Delaware officials declined to comment on the case beyond the court filings. In those, the state argued it followed its law to the letter.
The suit calls into question Delaware's execution of a law that allows it to take unclaimed assets such as dormant bank accounts, uncashed checks and securities from companies incorporated in the state. Although the owners can recover the property or its equivalent value at any time, officials can sell the property and use the proceeds for state programs if they can't find the rightful owners. Such seizures represented more than 10% of the state's $4 billion 2017 fiscal-year budget, ended on June 30.
More than half of all publicly traded companies in the country are incorporated in Delaware, so most U.S. companies are vulnerable to the rule.
Under the law, shareholders must show an active interest in their stock to prove they haven't abandoned it. They can do this by voting in an annual election, signing into an online brokerage account or cashing a dividend check.
If they don't establish contact for three consecutive years, the law triggers a series of events that can lead to the state taking custody of the unclaimed shares. Under the law, companies must inform shareholders of the rules, but lawyers and securities advocates fear that foreign shareholders who don't understand them and aren't in touch with U.S. advisers could be surprised to learn they no longer hold the securities they purchased.
Delaware exploited foreign shareholders to bolster an important revenue source, said Ethan Millar, a lawyer for the plaintiffs at Alston & Bird LLP. Many foreign investors have put their holdings in long-term accounts and don't realize their investments may no longer be there.
"Most investors are buy-and-hold," he said. "This is a rule that really hurts people."
The law is meant to ensure companies don't hold onto unclaimed goods and securities that don't belong to them, said David Gregor, the state official responsible for administering the unclaimed property law. If the state can't find the rightful owners, it should use the property for the public good, he added.
"The companies shouldn't benefit from poor bookkeeping," he said.
Although every state has a similar unclaimed property law on its books, Delaware has been the most aggressive enforcer. The state collected $607.1 million from gross unclaimed property receipts during its 2017 fiscal year ending on June 30, making it the state's third largest revenue source.

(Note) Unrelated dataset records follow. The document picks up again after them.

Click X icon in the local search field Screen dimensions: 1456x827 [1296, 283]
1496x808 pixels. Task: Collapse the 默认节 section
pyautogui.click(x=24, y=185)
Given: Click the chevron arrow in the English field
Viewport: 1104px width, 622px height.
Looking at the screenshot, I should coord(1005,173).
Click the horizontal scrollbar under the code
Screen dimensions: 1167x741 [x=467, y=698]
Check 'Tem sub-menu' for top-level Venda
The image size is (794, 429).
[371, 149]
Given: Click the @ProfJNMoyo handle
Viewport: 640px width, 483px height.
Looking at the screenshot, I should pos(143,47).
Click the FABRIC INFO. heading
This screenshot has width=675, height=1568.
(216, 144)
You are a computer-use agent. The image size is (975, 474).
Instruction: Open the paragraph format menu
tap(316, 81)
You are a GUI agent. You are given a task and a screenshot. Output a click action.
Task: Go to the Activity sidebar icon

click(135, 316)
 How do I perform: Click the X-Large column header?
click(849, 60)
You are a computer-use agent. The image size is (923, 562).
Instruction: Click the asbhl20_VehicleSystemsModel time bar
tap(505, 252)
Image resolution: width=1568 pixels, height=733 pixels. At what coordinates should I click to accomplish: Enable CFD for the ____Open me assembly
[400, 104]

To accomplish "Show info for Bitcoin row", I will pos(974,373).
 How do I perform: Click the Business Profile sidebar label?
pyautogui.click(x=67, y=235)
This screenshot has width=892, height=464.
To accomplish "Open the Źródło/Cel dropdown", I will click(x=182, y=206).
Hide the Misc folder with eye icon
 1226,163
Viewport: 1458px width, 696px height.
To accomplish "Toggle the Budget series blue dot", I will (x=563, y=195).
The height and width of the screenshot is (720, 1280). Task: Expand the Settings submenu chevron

Stock taken into custody accounted for $248 million of the gross total, according to the most recent state estimates, a 21% increase from 2016. The amounts collected from stock sales are naturally volatile, and some of the increase in 2017 was due to a rising stock market that boosted values, said Mr. Gregor.
Delaware isn't alone. States around the country are targeting foreign-owned shares for extra revenue, said Jennifer Borden, a lawyer who has represented securities industry groups trying to stop state seizure programs. Illinois, South Dakota and Tennessee have made it easier this year for officials to seize and sell securities they deem abandoned. That's putting an undue burden on foreign shareholders to protect their investments, said Ms. Borden.
The French scientists were unlucky, but Delaware's decision to sell the shares upon seizure could also have benefitted them if Idenix's stock price had fallen instead, said Patrick Reynolds, senior tax counsel for the Council on State Taxation, a nonprofit trade association. Still, the state's underlying attitude towards seized property is worrisome, he added.
"This is one more time that the state is viewing the unclaimed property laws as a way, not to reunite the property with owners, but as a revenue source," he said. "Once you do that, it becomes a troubling issue."